PROBLEM TO SOLVE
Check each statement against the forum post on coin weights, and answer yes or no for each with the deciding words from the post quoted: (a) the post gives a quarter's weight as 5.67 grams; (b) the post says copper is denser than silver; (c) the post says the Carolingian penny was struck at 240 to the troy pound.
* BEGIN EXTRACT PROVIDED *
Postby mindstalk » March 1st, 2018, 9:40 am

Hey, I remembered my password!

There have been some big coins -- hell, I think 1 oz coins are the main ones made and sold today -- but yeah, typically rather smaller. I've looked up weights more than sizes, but in silver, the drachma and denarius were typically 4.3 to 4.5 grams. A gold coin from the same mint could target the same size, in which case it would be nearly twice as heavy, or the same weight, in which case it would be smaller. The Roman aureus and solidus were each one of those, though I forget which was which.

https://en.wikipedia.org/wiki/Coins_of_ ... tes_dollar has US coin weights. The non-pennies are mostly copper (despite the penny color) which is about the same density as silver. The nickel is 5 grams, the quarter 5.67 grams. So an ancient style silver coin would likely be about the the size and weight of a nickel (but a bit smaller and lighter), and a gold coin as above. At 4.3 grams you get 100 coins to the regular (non-troy) pound, too, convenient for US gaming.

The Carolingian and later British penny were 240 to the troy pound (sterling), which comes out to 1.55 grams. A modern dime is 2.27 grams, and copper is 9 g/cc vs. silver's 10.5. So sterling pennies would have been *small*.
* END EXTRACT PROVIDED *
* BEGIN DATASET SECTION *
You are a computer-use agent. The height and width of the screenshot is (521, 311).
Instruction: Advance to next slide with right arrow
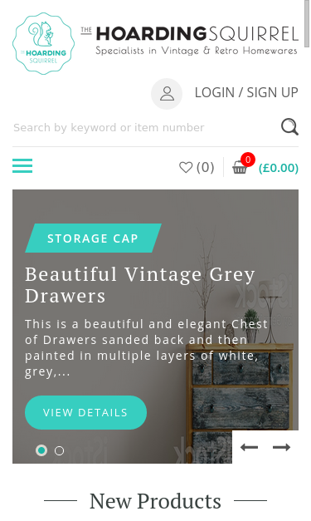click(x=281, y=447)
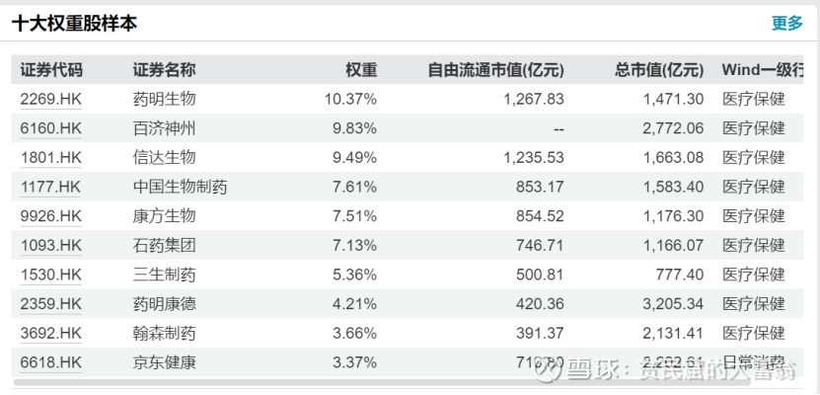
* END DATASET SECTION *
TASK ANSWER
(a) Yes: "the quarter 5.67 grams"
(b) No: "copper is 9 g/cc vs. silver's 10.5"
(c) Yes: "The Carolingian and later British penny were 240 to the troy pound"